Requirement: Reproduce the material below word for word, from its first line through the line containing "tap(185, 27)", and leave the pictures out.

Record extracts:
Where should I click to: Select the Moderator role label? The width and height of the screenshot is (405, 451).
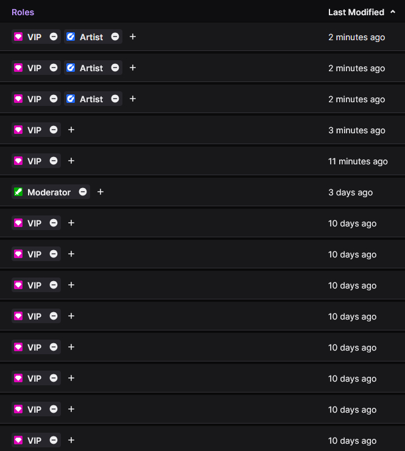pyautogui.click(x=49, y=192)
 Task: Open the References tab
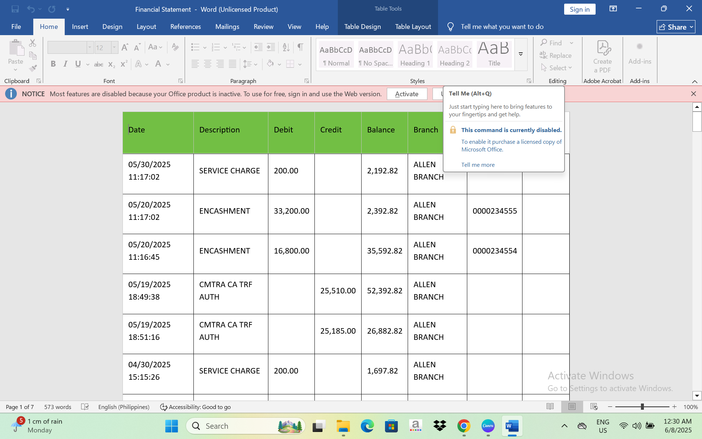tap(185, 27)
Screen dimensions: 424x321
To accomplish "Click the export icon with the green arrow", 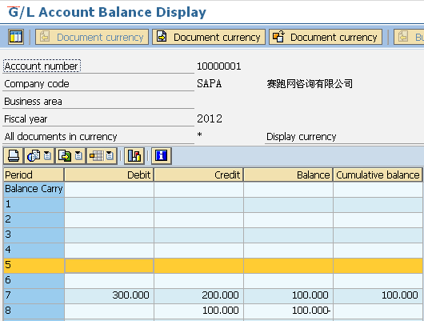I will [65, 155].
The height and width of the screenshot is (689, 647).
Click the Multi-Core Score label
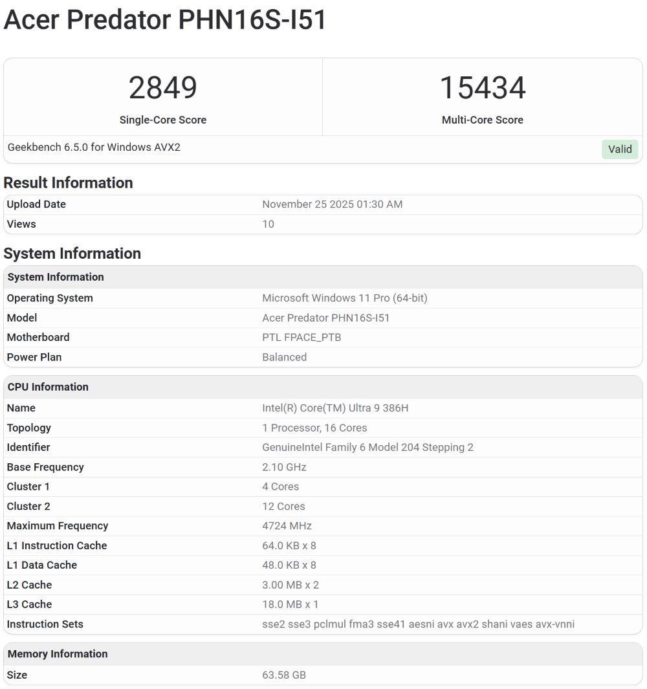click(x=482, y=120)
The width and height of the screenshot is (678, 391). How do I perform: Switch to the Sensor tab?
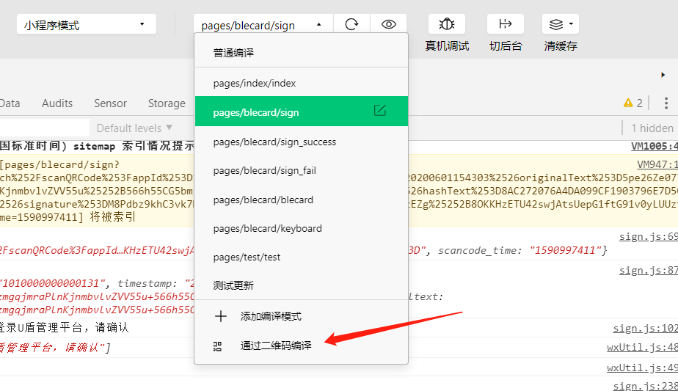[x=110, y=103]
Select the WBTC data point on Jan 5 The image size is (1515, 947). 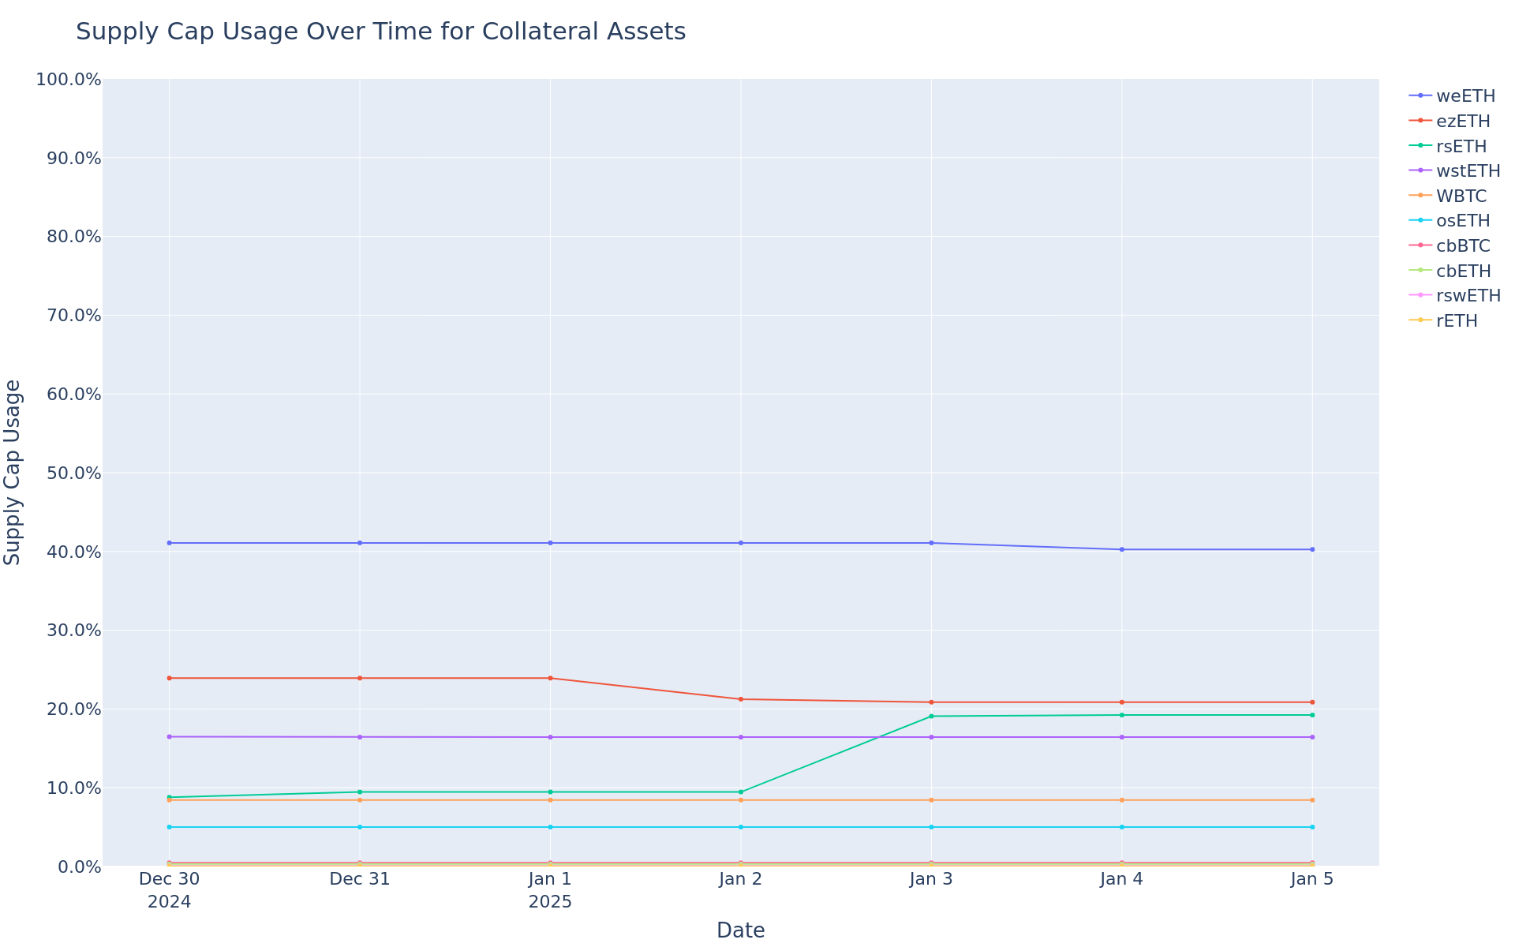point(1312,800)
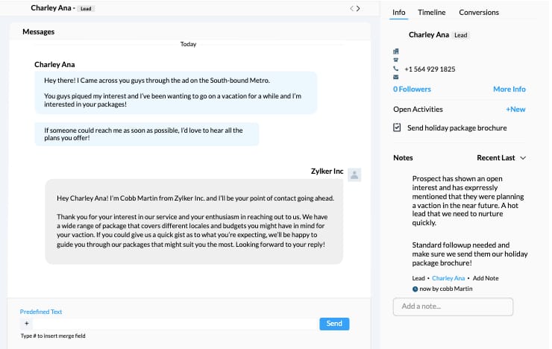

Solved exercise:
Where should I click to: Select the Moderator role label? The width and height of the screenshot is (405, 451).
pyautogui.click(x=49, y=192)
 Task: Open the References tab
tap(185, 27)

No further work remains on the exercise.